From: "Bruce Momjian" <bruce@momjian.us>
> OK, I have tested on MinGW and found I can use FormatMessage() to
print
> a description for all ERROR* system() failures, rather than print a
hex
> value. This removes the need for a URL or lookup of hex values.
> Attached and applied.
Excuse me if I'm misunderstanding, but I'm afraid you are mixing up
Win32 error codes and exception codes. I saw the following fragment
in your patch:
! * On MinGW, system() returns STATUS_* values. MSVC might be
! * different. To test, create a binary that does *(NULL), and
! * then create a second binary that calls it via system(),
! * and check the return value of system(). On MinGW, it is
! * 0xC0000005 == STATUS_ACCESS_VIOLATION, and 0x5 is a value
! * FormatMessage() can look up. GetLastError() does not work;
! * always zero.
Exception codes and error codes are different and not related. In the
above test, 0xC0000005 is an "exception code". On the other hand, what
FormatMessage() accepts is an error code. Error codes can't derived
from exception codes. Stripping off 0xC bit from an exception code
does not convert it to an error code.
I suspect the reason why you misunderstood is that the descriptions
are similar:
the description for exception 0xC0000005 (STATUS_ACCESS_VIOLATION) is
"access violation" (though the text can't be obtained). This is
caused by an illegal memory access. This is a program bug.
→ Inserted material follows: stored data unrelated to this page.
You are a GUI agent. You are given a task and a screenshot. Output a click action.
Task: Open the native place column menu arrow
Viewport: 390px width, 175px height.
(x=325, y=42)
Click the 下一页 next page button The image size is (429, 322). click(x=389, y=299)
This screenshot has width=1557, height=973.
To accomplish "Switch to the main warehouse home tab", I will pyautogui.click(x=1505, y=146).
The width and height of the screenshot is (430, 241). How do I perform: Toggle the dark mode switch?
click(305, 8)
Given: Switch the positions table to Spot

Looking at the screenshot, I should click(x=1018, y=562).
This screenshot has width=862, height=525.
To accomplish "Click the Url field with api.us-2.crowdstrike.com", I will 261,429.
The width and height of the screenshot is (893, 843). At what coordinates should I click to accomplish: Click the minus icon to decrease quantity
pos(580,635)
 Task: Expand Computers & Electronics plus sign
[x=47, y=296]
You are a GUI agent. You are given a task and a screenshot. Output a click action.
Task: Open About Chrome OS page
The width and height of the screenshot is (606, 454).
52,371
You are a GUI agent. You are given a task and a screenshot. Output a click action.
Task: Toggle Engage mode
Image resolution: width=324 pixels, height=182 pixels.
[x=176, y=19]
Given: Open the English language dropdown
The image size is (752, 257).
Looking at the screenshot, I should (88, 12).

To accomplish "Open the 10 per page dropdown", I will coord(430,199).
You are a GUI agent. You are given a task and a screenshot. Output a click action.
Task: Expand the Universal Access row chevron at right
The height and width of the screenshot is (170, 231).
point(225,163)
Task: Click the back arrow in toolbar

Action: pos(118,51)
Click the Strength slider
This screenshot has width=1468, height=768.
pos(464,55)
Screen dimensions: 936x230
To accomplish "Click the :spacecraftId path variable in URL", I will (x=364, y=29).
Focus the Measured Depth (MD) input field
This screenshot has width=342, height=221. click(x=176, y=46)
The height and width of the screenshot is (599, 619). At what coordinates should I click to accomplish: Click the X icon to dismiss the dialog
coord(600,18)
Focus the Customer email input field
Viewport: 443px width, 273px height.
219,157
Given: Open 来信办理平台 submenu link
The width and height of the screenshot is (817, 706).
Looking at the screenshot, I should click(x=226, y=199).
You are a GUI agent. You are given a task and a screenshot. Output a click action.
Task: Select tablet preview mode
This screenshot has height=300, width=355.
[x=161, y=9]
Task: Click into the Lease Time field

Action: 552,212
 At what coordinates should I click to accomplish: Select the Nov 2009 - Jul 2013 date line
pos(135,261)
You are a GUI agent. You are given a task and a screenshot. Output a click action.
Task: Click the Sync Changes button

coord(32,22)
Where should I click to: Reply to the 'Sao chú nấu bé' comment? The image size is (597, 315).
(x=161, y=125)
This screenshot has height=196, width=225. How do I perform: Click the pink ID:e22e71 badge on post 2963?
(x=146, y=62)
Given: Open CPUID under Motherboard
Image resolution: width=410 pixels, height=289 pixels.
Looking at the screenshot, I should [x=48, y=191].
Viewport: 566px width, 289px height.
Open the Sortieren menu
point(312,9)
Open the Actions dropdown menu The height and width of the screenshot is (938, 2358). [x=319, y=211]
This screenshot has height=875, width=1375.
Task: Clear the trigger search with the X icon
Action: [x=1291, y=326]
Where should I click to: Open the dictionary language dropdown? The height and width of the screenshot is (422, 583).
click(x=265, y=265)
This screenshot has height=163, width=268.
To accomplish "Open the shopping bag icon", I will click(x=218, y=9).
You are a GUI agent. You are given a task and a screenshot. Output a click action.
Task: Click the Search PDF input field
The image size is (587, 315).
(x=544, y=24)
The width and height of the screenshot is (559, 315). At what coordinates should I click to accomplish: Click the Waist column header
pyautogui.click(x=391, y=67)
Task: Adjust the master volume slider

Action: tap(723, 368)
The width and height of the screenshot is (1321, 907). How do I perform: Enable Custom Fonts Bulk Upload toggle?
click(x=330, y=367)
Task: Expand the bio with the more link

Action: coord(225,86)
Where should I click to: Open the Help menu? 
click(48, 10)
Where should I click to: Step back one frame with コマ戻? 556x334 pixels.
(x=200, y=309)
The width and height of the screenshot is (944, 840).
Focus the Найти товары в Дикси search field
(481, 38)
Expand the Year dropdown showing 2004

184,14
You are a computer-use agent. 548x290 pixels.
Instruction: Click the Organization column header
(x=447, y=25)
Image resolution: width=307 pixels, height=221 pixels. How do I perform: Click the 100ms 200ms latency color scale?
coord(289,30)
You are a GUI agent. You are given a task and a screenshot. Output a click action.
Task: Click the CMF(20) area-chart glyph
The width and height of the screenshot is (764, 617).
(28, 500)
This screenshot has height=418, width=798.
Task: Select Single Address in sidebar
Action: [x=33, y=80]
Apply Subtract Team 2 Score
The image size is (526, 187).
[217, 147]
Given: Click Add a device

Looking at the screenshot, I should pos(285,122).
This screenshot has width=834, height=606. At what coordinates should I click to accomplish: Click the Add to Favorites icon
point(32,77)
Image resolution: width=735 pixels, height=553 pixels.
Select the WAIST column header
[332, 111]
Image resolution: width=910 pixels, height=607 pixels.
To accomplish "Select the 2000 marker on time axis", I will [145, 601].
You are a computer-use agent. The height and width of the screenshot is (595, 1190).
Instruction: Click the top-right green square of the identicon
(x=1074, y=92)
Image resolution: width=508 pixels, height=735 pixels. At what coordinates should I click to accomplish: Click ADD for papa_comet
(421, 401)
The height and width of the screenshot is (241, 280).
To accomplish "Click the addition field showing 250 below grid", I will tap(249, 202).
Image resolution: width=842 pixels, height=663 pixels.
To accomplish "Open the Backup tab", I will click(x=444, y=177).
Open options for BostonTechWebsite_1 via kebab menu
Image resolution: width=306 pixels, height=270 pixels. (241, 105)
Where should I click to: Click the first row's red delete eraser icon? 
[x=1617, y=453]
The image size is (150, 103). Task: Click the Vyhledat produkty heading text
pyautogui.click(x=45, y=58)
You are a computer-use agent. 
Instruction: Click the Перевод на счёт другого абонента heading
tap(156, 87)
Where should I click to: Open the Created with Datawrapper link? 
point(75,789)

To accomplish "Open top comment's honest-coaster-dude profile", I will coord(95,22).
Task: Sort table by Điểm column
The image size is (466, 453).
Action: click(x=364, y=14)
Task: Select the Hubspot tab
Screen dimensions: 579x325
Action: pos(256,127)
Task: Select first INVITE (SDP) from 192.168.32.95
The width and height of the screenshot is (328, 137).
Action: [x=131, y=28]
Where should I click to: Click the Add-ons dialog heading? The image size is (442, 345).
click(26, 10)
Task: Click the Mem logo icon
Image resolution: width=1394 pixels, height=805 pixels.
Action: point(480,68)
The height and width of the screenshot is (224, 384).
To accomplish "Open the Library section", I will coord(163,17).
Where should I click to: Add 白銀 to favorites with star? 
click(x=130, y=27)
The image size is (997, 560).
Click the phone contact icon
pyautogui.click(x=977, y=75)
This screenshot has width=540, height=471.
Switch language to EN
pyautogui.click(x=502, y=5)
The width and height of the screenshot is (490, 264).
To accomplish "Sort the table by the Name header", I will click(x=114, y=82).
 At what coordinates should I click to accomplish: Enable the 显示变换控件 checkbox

The description for 0x5 (ERROR_ACCESS_DENIED) is "Access is denied."
This is caused by permission checks. This is not a bug, and can
happen normally.
Try "1.0 / 0.0" (devide by zero) instead of (*NULL). What would your
patch display? The exception would be 0xC000008E
(STATUS_FLOAT_DIVIDE_BY_ZERO), I think. 0x8E is ERROR_BUSY_DRIVE.